P0rt Pr0wler

Port Prowler is a standalone port scanner I created from scratch using only Python's built-in modules.

Description:

As You can read in About section, Port Prowler is a standalone port scanner I created from scratch using only Python's built-in modules, if we're not counting “pyfiglet” library which I used it to generate simple ASCII arts.

The tool is built with and for Kali Linux and other UNIX-Based or UNIX-Like operating systems, although it currently only tested on a Kali Linux, Linux mint, and Arch Linux machines.

But Why I created it?

When a complete tool like “Nmap” exists, there is no need for another port scanner, specially when it is slower than the alluded tool and certainly contains fewer features, features like OS detection and trace routing functionalities!

The whole purpose of building port prowler was educational for me: my final project for cs50x.

I wanted to create something that had never been created using only Python: building a complete UDP and TCP port scanner that actually works, it is concurrent, and it uses the multithreading module and multiprocessing module simultaneously, so I did!

How it works?

For this project, I decided not to use the Scapy library, so I created multiple classes, a class that creates packets, ironically and thoughtfully, I named it Create Packet Class :).

I wrote the entire process of creating packets from scratch, part by part. The Class supports TCP packets, UDP packets, and ICMP packets. For this class, each of the headers had to be written separately and checksum calculation was a necessity for each of the individual headers manually. The amount of work that had to be done for this single class was substantial, not to mentioning other classes.

Another class that I had to create was the Sniffer class, that, as the name indicates, sniffs the network, but it does so much more. It captures all the transmitted packets on all the interfaces. Then it filters the packets based on the target IP and source IP, it also analyzes any received packet and categorizes packets based on the protocol. For ICMP packets that the class captured with type 3 and code 3, It will check the content of the packet for a UDP response from our target!

Scanning TCP ports was really straightforward and easy, but unfortunately that was not the case with UDP scanning. The UDP protocol is really tricky to work with, and I had to use custom payloads that are specifically written in bytes data type for each of the ports individually. I built a few payloads to start, and I plan to write as many as I possibly can in the future, but for now that's it.

I decided the “OPEN|FILTERED” ports are not really important for us to include in the results of the scan, so the scanner will only show any result if the tool is certain about the state of the target ports.

Also, the tool supports multiple types of scans classified in two major types: Simple and Advanced for simple scans : simple tcp scan, simple udp scan, simple udp and tcp scans and for advanced scans we have advanced tcp scan, advanced udp scan, advanced udp tcp scans although all of them will use the same analyzer that by design uses RAW sockets, this methodology was the only one that worked. And as a consequence of using raw sockets, root privileges are necessary for the tool to work properly, (so make sure you are root user when using it).

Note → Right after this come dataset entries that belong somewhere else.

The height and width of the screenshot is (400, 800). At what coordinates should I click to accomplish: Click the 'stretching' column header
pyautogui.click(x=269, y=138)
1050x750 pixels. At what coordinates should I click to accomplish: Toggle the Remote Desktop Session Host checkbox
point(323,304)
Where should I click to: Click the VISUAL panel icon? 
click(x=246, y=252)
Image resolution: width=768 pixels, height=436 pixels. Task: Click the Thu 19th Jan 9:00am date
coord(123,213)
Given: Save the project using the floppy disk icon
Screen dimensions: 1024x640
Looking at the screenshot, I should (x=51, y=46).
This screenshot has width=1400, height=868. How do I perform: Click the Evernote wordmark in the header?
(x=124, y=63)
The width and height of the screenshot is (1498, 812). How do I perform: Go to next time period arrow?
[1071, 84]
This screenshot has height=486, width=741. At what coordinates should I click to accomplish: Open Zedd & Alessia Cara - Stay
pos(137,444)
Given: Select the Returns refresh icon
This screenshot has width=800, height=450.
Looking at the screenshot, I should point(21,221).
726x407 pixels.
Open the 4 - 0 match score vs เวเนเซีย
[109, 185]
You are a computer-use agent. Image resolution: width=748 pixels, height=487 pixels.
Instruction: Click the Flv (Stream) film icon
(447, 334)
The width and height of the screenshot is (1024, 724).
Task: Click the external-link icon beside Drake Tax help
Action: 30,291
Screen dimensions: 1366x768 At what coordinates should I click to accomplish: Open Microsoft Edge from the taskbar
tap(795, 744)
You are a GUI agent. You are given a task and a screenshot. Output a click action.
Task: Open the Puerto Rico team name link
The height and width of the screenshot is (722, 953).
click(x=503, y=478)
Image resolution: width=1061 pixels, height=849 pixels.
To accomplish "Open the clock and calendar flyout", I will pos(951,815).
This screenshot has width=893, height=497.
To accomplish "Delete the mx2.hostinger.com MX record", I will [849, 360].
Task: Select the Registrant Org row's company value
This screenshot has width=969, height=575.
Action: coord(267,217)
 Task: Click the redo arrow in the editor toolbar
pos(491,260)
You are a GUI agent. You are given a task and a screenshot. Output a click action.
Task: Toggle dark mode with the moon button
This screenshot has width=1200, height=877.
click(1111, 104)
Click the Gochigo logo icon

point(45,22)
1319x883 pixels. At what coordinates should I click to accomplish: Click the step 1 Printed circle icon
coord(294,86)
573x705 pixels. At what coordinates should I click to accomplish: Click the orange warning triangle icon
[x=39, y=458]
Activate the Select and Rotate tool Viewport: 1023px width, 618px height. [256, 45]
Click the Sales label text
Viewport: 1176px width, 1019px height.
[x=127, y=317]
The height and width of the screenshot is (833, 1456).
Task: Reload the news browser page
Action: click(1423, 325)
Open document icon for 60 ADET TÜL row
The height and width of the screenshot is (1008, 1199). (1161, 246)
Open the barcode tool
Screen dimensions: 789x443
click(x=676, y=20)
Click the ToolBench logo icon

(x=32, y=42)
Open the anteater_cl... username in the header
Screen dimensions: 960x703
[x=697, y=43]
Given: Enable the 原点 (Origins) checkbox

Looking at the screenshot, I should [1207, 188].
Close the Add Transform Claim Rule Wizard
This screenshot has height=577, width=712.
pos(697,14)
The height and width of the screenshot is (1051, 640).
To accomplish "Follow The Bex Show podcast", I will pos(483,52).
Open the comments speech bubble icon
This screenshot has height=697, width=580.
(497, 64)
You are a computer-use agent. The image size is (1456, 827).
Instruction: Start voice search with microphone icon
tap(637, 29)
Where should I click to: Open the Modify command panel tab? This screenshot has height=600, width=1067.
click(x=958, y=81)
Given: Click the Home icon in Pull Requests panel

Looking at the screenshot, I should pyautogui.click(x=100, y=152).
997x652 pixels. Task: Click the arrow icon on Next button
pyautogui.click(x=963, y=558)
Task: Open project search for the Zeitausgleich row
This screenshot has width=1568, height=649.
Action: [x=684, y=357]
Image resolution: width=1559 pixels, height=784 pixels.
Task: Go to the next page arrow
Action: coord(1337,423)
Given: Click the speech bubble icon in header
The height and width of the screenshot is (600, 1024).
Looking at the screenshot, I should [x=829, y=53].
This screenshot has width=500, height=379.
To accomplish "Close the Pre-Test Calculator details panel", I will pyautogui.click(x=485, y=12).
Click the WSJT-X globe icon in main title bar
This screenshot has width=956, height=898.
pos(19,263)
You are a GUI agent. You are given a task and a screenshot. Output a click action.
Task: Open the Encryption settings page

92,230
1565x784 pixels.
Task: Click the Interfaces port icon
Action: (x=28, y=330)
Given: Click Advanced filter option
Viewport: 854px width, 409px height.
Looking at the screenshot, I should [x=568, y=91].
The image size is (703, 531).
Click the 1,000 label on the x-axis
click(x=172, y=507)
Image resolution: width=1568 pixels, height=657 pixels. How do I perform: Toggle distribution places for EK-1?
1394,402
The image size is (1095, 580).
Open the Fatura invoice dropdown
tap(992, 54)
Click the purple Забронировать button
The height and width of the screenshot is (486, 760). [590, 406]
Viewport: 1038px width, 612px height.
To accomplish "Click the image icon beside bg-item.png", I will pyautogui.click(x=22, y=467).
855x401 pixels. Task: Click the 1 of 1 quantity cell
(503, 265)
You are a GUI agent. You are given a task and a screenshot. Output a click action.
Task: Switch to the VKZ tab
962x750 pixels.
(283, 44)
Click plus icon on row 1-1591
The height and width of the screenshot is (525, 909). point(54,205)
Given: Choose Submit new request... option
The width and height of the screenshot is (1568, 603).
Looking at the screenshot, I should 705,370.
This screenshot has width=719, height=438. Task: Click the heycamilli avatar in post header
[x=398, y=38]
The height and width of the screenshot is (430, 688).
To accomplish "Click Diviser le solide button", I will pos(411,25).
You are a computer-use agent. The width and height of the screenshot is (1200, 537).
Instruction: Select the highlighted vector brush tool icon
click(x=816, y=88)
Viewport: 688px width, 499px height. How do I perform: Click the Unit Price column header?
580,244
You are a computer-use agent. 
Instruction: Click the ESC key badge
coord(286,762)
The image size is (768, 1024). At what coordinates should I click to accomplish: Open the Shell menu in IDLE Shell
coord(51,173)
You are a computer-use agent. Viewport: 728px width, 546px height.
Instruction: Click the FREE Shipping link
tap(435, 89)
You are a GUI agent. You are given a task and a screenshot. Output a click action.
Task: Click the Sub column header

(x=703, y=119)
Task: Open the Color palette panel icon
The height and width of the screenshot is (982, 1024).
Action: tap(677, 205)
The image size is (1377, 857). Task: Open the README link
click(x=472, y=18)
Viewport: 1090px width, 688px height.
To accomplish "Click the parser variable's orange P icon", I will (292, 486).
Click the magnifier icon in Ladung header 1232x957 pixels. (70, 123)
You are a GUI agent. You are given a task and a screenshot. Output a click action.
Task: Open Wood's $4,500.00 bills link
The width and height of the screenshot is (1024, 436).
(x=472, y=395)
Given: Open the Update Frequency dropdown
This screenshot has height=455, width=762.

For output, the user can both store the results as a text based ASCII file or as JSON data type, personally I prefer working with JSON data type.

installation:

Dependency the only dependency for this tool is pyfiglet install it using apt before executing the tool

sudo apt install python3-pyfiglet

using the binary release!

You simply use the binary Release and give the executable permission to execute!

chmod a+x ./p0rtPr0wler

And you can simply run it ./p0rtPr0wler or you can add it to your PATH somewhere like /usr/bin or ~/.local/bin/ also, you can use symbolic links

another way is to run the script using python The tool is built using python3.12 for using it, you need to have python3.12 or higher versions You can simply enough install the requirements using pip inside a virtual environment

$ python3 -m venv .env && source .env/bin/activate && pip install -r requiremnets.txt

Usage:

With a simple -h or --help you can discover all the tool features

Example:

for example, you can scan any IP or FQDN you can specify single port:-p 443, range of ports: -pr 1 1000 , all ports: -ap, or multiple ports: -pl 53 443 853

you can determine the output to be JSON using -oj name_of_file

./p0rtPr0wler -H fqdn or ip -p 443 -tSA -oj output_file.json

and more features to be discovered by you :) happy hunting

Disclaimer:

Port Prowler is an ethical hacking tool, that intended for educational purposes and awareness training sessions only, Or on in-scope domains o f bug bounty programs. Performing hacking attempts on computers that you do not own (without permission) is illegal! Do not attempt to gain access to a device that you do not own.